La nuit, sans doute. Il y a personne dans les couloirs de cette fichue maison. Et il fait noir. Même si je ne me rends pas compte. Il fait toujours noir, de toute façon. Toujours noir dans cette maison.

Cette maison, je la déteste. Elle est trop grande. Trop familière. Trop puante de mort. J'y vois encore les poupées. Les rires qui n'ont plus rien d'humain. Les musiques, qui se finissent en cri. Je les vois, sans les avoir vu. À travers les yeux de tous ceux qui les ont vu avant moi.

Est-ce que tu es encore vivant, toi qui as assisté en avant-première à ce que cette maison a vécu ? Même si ce n'est qu'une réplique, la réplique est trop vraie, et si je vois par tes yeux, j'espère que ce ne sont pas des yeux morts.

Note que ça n'a plus d'importance, maintenant. Où que tu sois maintenant, je ne te rejoindrai jamais. Et je le sais. Je le sais, parce que ce que je serre dans ma main me condamne plus sûrement que le jugement de Monokuma.

Ce serait un jugement mérité, après tout.

Mon reflet dans la lame du couteau me renvoie mes yeux pleins de cernes, pleins de larmes. C'est vrai, je n'ai pas cessé de pleurer. Depuis tout à l'heure. J'imagine que c'est ma faute. Je n'aurai pas dû espérer, pas trop me projeter. De toute façon, c'est toujours ma faute. Je ne suis pas assez bien, pas vrai ? J'imagine que je devrais m'estimer heureux qu'il ait été honnête avec moi. Il aurait pu me rire au nez et partir. Comme d'autres avant lui. Et encore d'autres avant lui. Et encore d'autres...

Monokuma ne le laissera pas survivre. Je le sais. Il mourra dans d'atroces souffrances après avoir assisté aux nôtres. Ou alors, quelqu'un le tuera maintenant, et ce sera sans miséricorde. Ce sera une nouvelle Sparrow, et comme Sparrow avant lui, ça ne fonctionnera pas. Ou bien la cruauté inutile sera savourée par le tueur, cette fois.

Qui peut savoir ?

Qui peut savoir dans ce monde ou le meurtre est la seule chose qui importe ?

Wen Xiang Monogatari, je veux savoir. Savoir où tu as trouvé la force de ne pas chercher à échapper à tout ça.

Même si je n'aurai jamais la réponse, quelqu'un la voudra sans doute.

Un reflet passe dans la lame du couteau. Mon image disparaît.

Il est l'heure.


La porte de sa chambre n'est pas verrouillée. Quelque part, ça me tue. Je ne veux pas faire ce que je m'apprête à faire. Je cherche des raisons pour me plonger, moi-même, le couteau dans la poitrine. Ce serait moins de souffrance pour moi plus tard, et moins de problèmes pour les autres. On ne peut avouer un meurtre. Je peux cacher, du mieux que je peux, une lettre de suicide.

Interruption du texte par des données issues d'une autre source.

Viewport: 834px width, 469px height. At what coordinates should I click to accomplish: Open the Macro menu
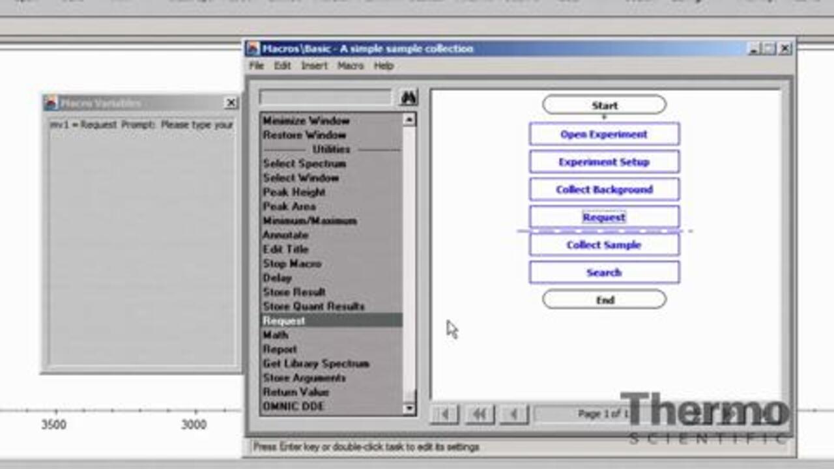(350, 66)
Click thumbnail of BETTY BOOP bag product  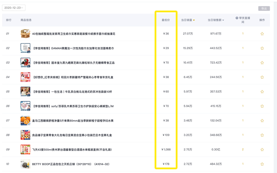coord(25,164)
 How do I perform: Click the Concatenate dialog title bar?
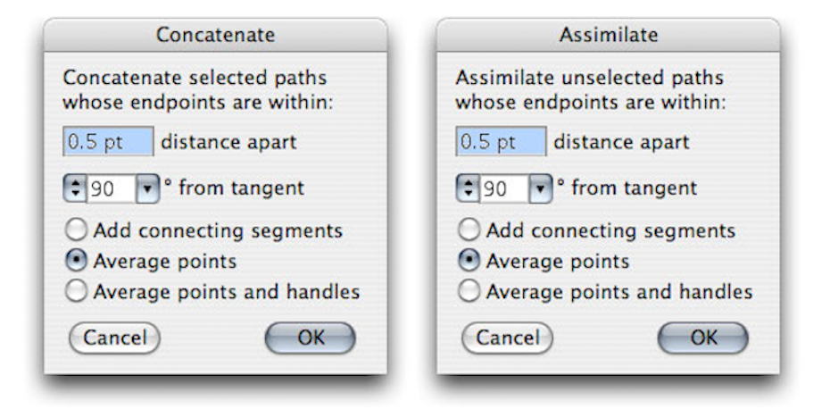tap(215, 36)
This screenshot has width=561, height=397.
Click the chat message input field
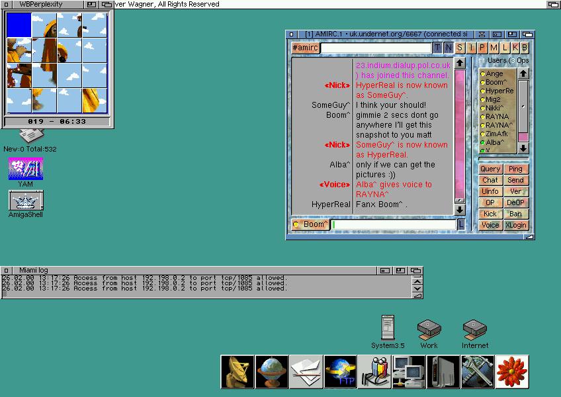point(394,225)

Mais et lui ? à quel point mon choix le fera souffrir, si je laisse tomber cette porte et que je retourne dans ma chambre, pour m'arracher les entrailles comme j'aurais pu le faire ? On lui donnera encore l'enquête, peut-être, il verra mon cadavre. Il continuera à souffrir. Peut-être qu'il se rendra responsable. Peut-être que ce choix sera pire, encore, pour lui.

Je ne peux pas faire ça.

Je ne peux pas faire ça.

Pardon.

Pardon.

Pardon.

Pardon pour ce que je m'apprête à faire, pour ce que j'ai envisagé de faire. Sois heureux, là où je vais t'envoyer. J'espère vraiment qu'il y aura quelque chose. Tu le mérites. Tu as besoin d'être heureux.

Je passe la porte.

La lumière d'une veilleuse éclaire faiblement la pièce. Ça me permet d'y voir. Au moins assez pour ne pas prendre la lampe torche que j'ai prévue, au cas où, ou simplement me prendre les pieds stupidement dans le tapis. Ce... Serait assez stupide. Surtout qu'il y a beaucoup de désordre au sol, pour une seule personne.

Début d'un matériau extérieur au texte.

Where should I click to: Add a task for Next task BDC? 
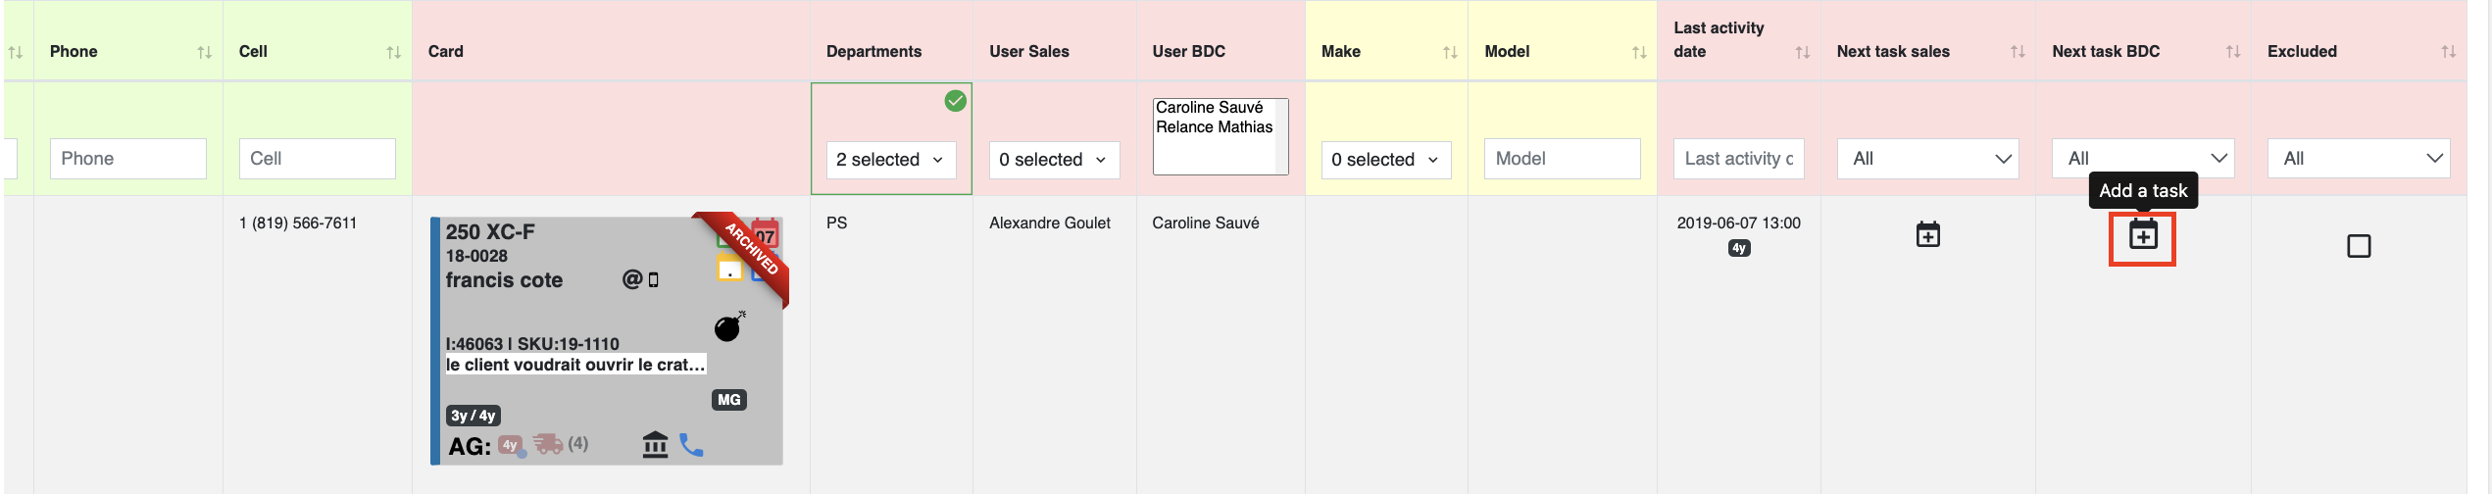pos(2143,235)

... Et ces vêtements ne sont pas les siens.

Je ne sais pas ce que je m'attendais à voir en me tournant vers le lit. Sans doute cette scène. Mais ça n'empêche pas que les voir à deux dans le même lit, serrés l'un contre l'autre, me donne l'impression que mon cœur va éclater.

Ils sont là. Tous les deux, blond et roux, entremêlés je ne sais trop comment et je refuse de savoir. Endormis, le visage paisible, la respiration régulière. Il a passé son bras autour de sa taille. Et son menton est enfoui dans le creux de son cou.

Quelque part, je ne peux m'empêcher de me demander. Qu'est-ce qu'il a de plus que moi ? Pourquoi lui ? Qu'est-ce qui plaît, pourquoi c'est lui que tu as choisi, est-ce que j'avais seulement la moindre chance ? Pourquoi lui, et pas moi ?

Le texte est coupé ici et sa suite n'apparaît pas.